CLEMSON — An international team of researchers, including department of biological sciences professor Saara DeWalt, has published a study in the journal Science that predicts how tropical forests, which play a protective role in climate change, may change over decades and even centuries.
The study, which was led by Nadja Rüger, junior research group leader at the German Centre for Integrative Biodiversity Research (iDiv), appears in the April 9, 2020, issue of Science. The paper is titled “Demographic trade-offs predict tropical forest dynamics.”
Nowhere in the world is the loss of the so-called primary forests advancing faster than in the tropics. The natural primary forests are compelled to give way to agriculture and livestock farming and, as a result of clearing, important habitats are lost.
In addition, the carbon stored in the trees is released as CO2. When the cleared areas are no longer used, new ‘secondary’ forests grow on them and these then capture part of the previously released CO2. The promotion of such natural forest areas can therefore offer an inexpensive way of mitigating climate-damaging CO2 from the atmosphere and, at the same time, promote biodiversity.
However, not all forests develop in the same way. In order to manage the recovery and renaturation of tropical forests, it is necessary to be able to predict how the forests will develop.
To achieve this, certain parameters must be known: how quickly do the trees grow and how quickly do they die? How many offspring do they produce, which then in turn ensure the continued existence of the species?

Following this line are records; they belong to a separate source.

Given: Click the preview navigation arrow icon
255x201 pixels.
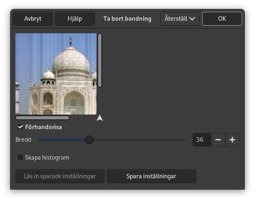Looking at the screenshot, I should (x=100, y=118).
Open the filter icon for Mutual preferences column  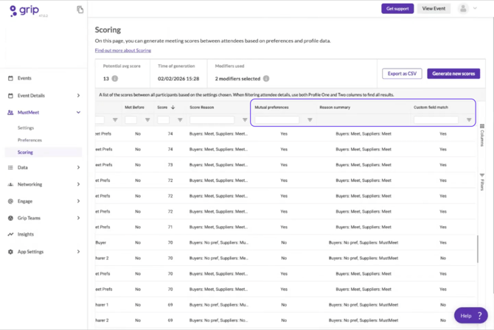click(310, 120)
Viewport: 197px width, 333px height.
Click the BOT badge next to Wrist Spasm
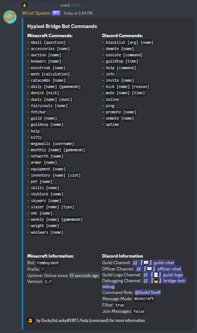[x=56, y=13]
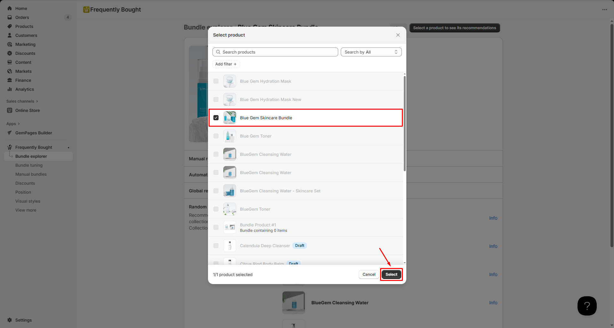Click the three-dot menu at top right

(x=604, y=10)
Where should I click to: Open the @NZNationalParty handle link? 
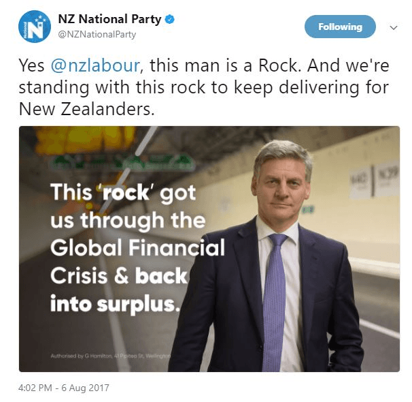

This is precisely the data researchers have recorded in Panama over the past 40 years, in one of the most researched tropical rainforests in the world, for 282 tree species.

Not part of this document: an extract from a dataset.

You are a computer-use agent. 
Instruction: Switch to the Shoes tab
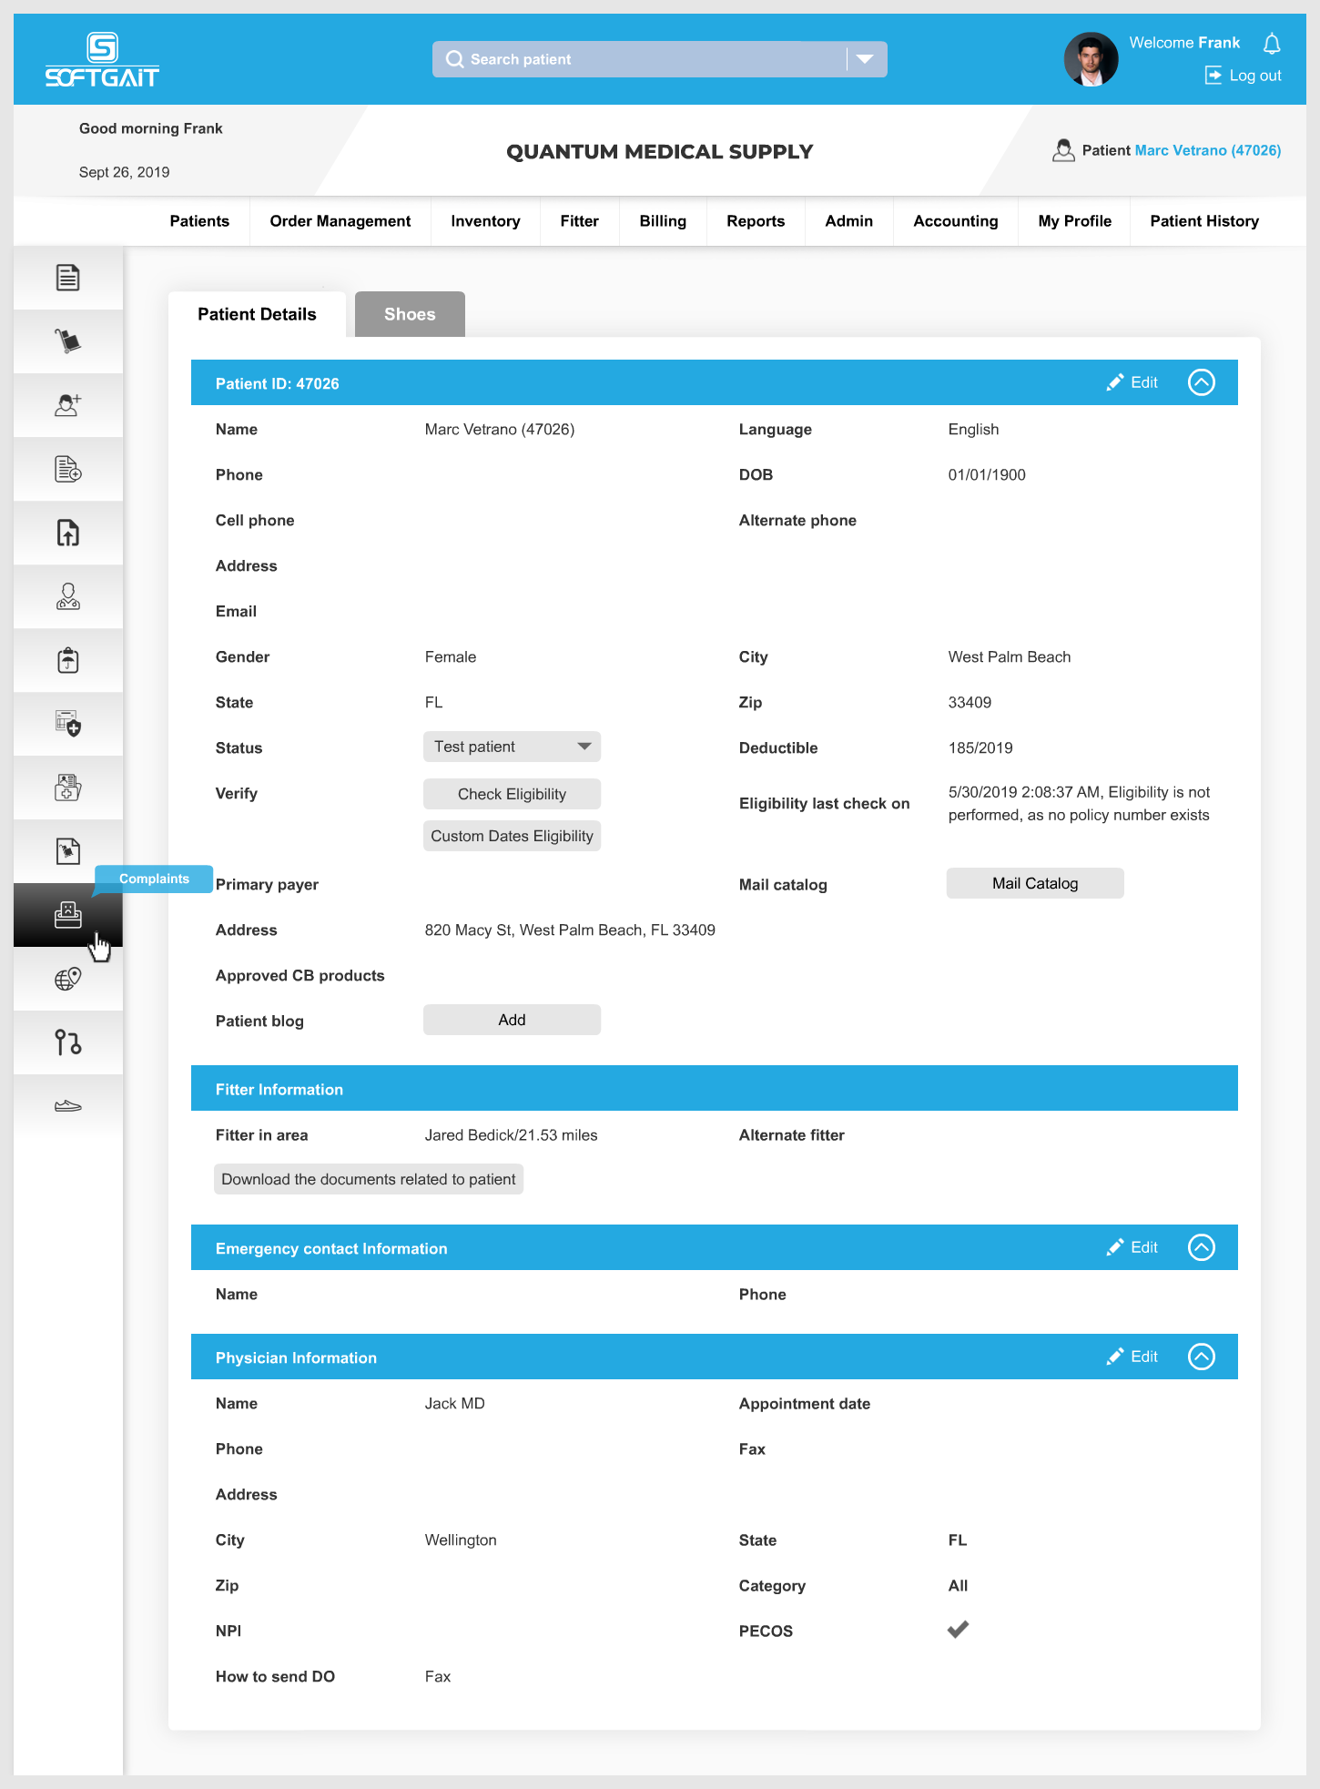pos(410,314)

Using this data, researchers were able to show that trees pursue different strategies during their development. On the one hand, they differ in terms of their pace of life; while ‘fast’ species both grow and die quickly, ‘slow’ species grow slowly and reach an old age.
On the other hand, trees can differ regarding their stature, irrespective of pace of life. These ‘infertile giants’, also known as long-lived pioneers, grow relatively quickly, and reach a great stature, but produce only a few offspring per year, contrasting with the ‘fertile dwarfs’, small shrubs and treelets which grow slowly and do not live long, but produce a large number of offspring.
But how many, and which factors of this demographic diversity have to be taken into account in order for us to be able to predict the development of a diverse forest? An international research team used a digital experiment to answer this question.
In a computer model, they simulated how trees grow, die, produce offspring and compete for light as in a real forest. They allowed different configurations of the model to compete against each other; these contained either all 282 species from Panama or only a few selected ‘strategy types’. The species differed in only one or two respects; their pace of life and their stature. The respective model predictions were then compared with the observed development of real, regrowing secondary forests.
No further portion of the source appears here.